Saved data entries
****

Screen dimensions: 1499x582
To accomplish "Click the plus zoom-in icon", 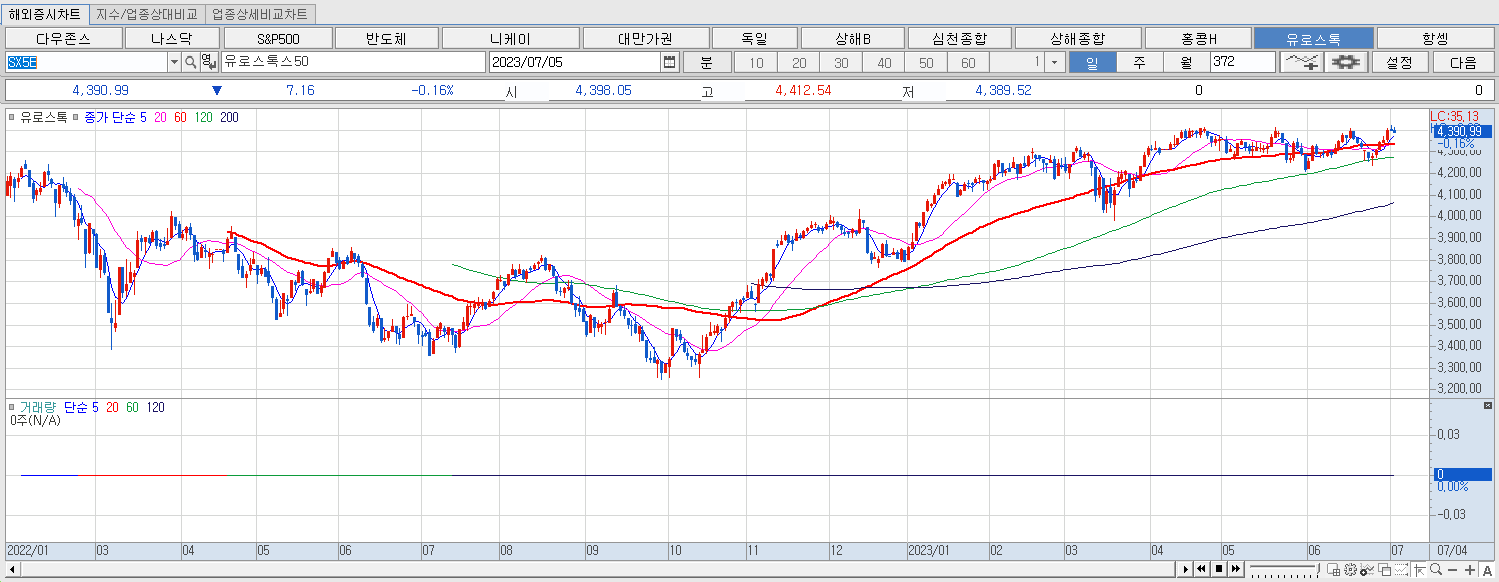I will point(1469,570).
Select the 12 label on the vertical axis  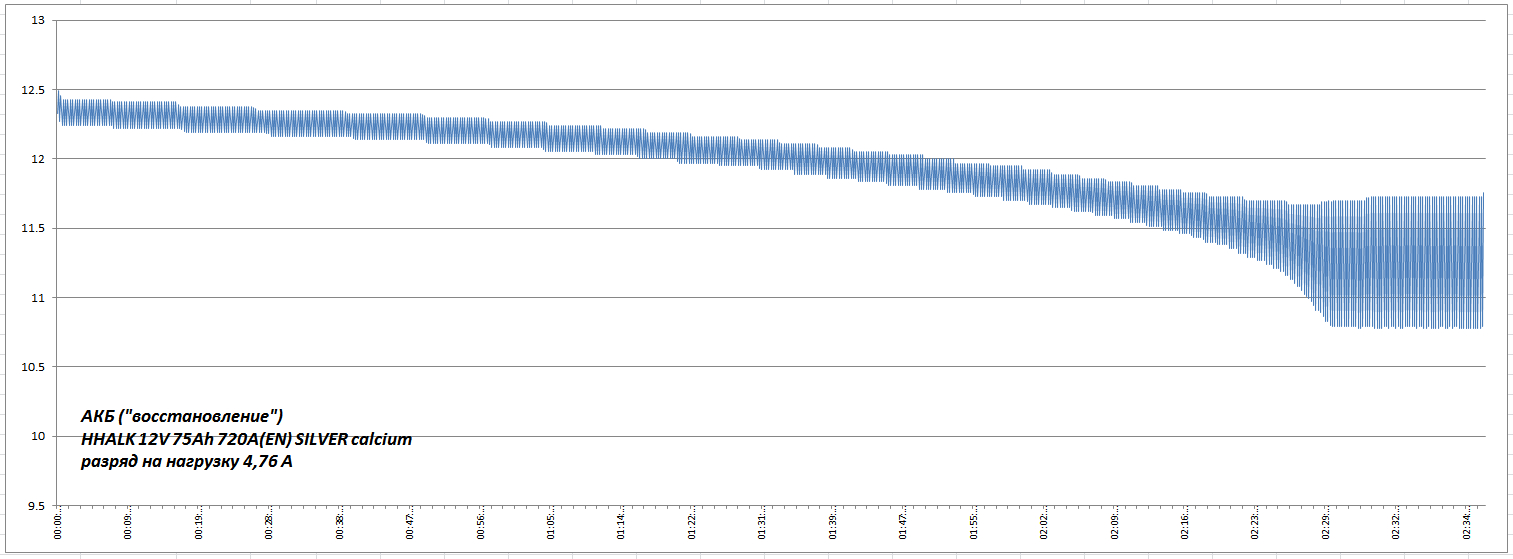pyautogui.click(x=40, y=159)
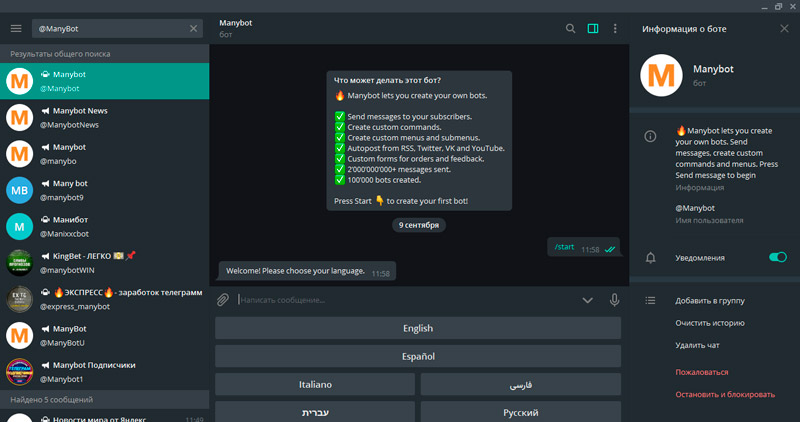Click Остановить и блокировать link
The image size is (800, 422).
[x=724, y=394]

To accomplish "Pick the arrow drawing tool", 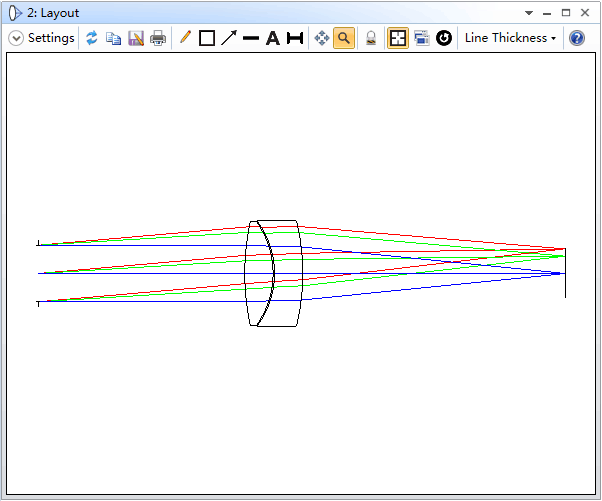I will point(229,38).
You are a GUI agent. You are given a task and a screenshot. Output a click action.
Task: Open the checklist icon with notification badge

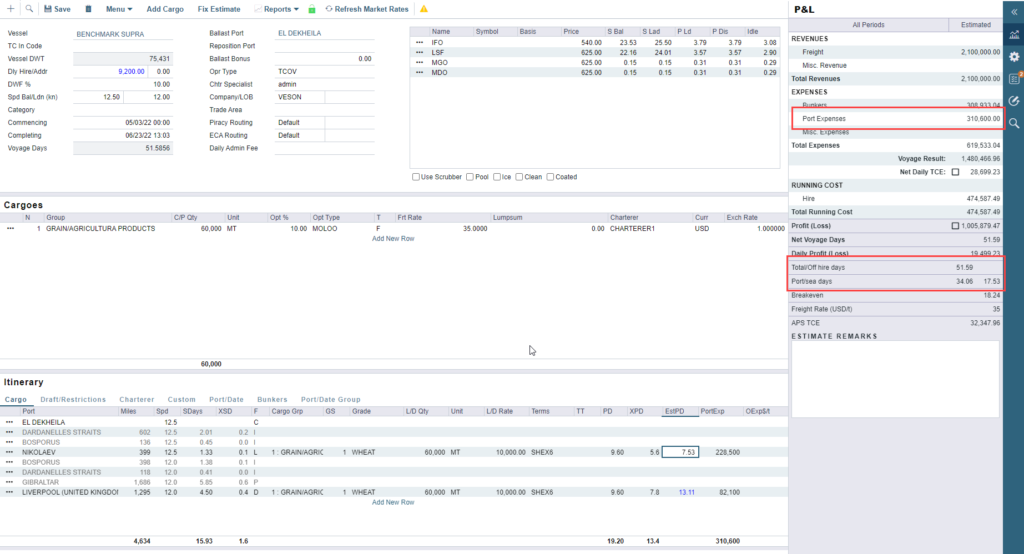tap(1014, 78)
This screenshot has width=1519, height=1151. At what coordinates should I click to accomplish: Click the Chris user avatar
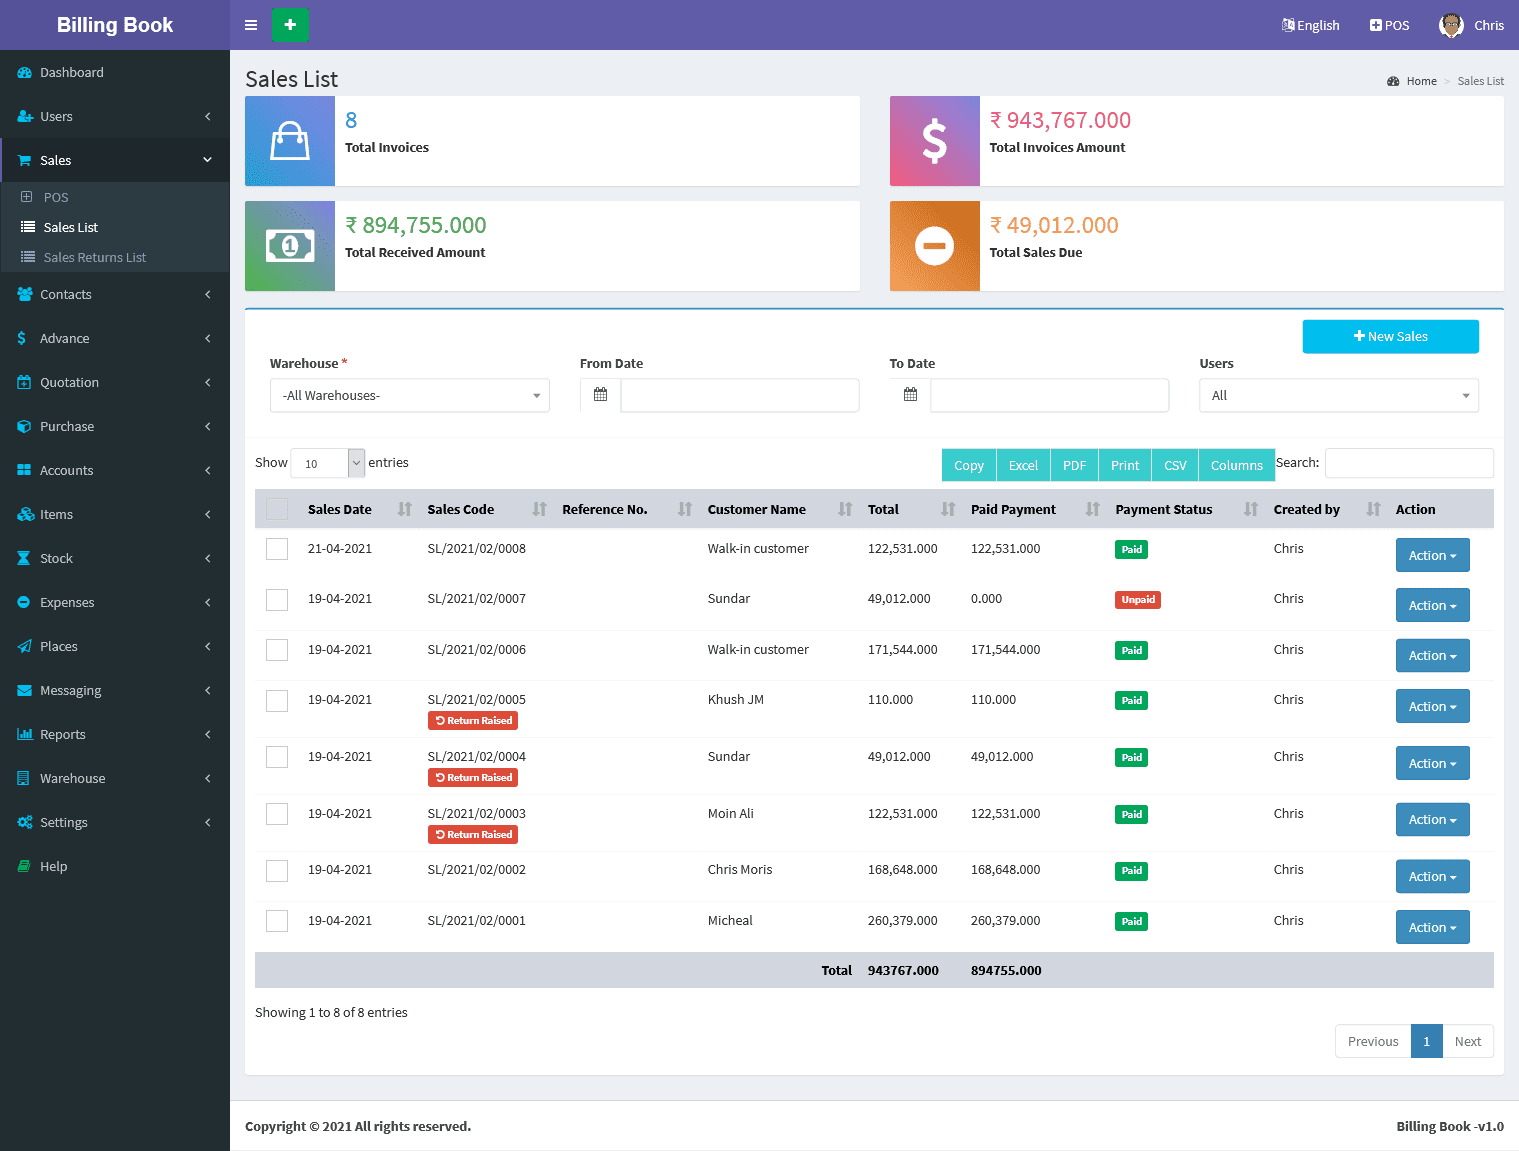1451,25
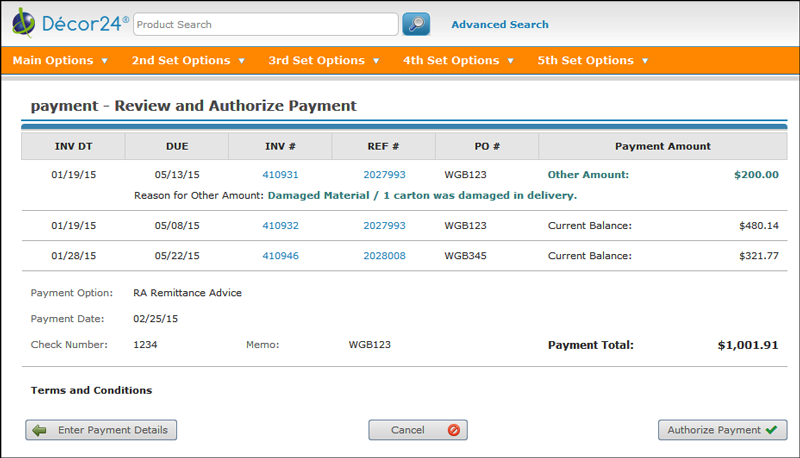800x458 pixels.
Task: Open the Advanced Search link
Action: click(500, 25)
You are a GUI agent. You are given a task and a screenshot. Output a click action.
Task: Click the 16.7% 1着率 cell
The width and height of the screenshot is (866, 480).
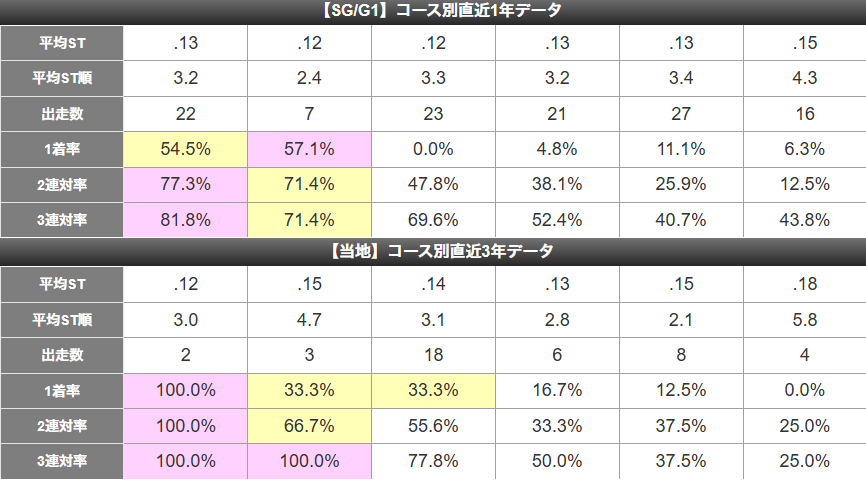click(x=557, y=391)
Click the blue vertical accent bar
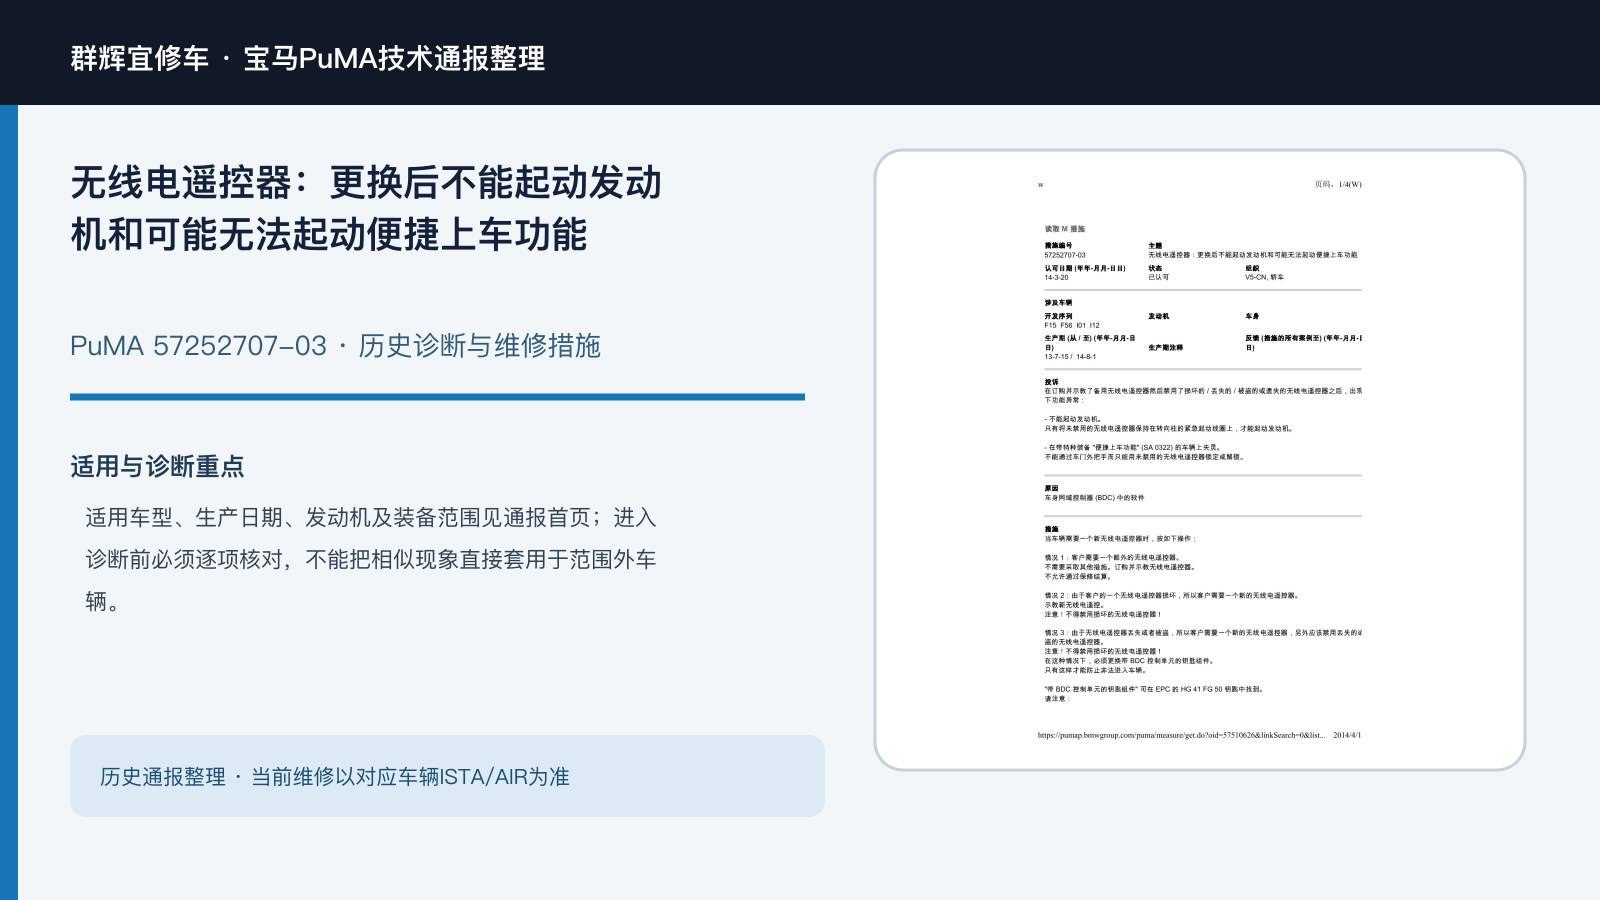 (9, 502)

****

### Task item
Although the records above contain pictures, the copy must not; set down exactly the lines from the one with "This screenshot has" up to and including the one with "Task: Click the 16.7% 1着率 cell".

### Result of this exercise
This screenshot has width=1519, height=1151. At what coordinates should I click to accomplish: Click the Chris user avatar
1451,25
800x458 pixels.
Task: Open the Advanced Search link
Action: click(500, 25)
You are a GUI agent. You are given a task and a screenshot. Output a click action.
Task: Click the 16.7% 1着率 cell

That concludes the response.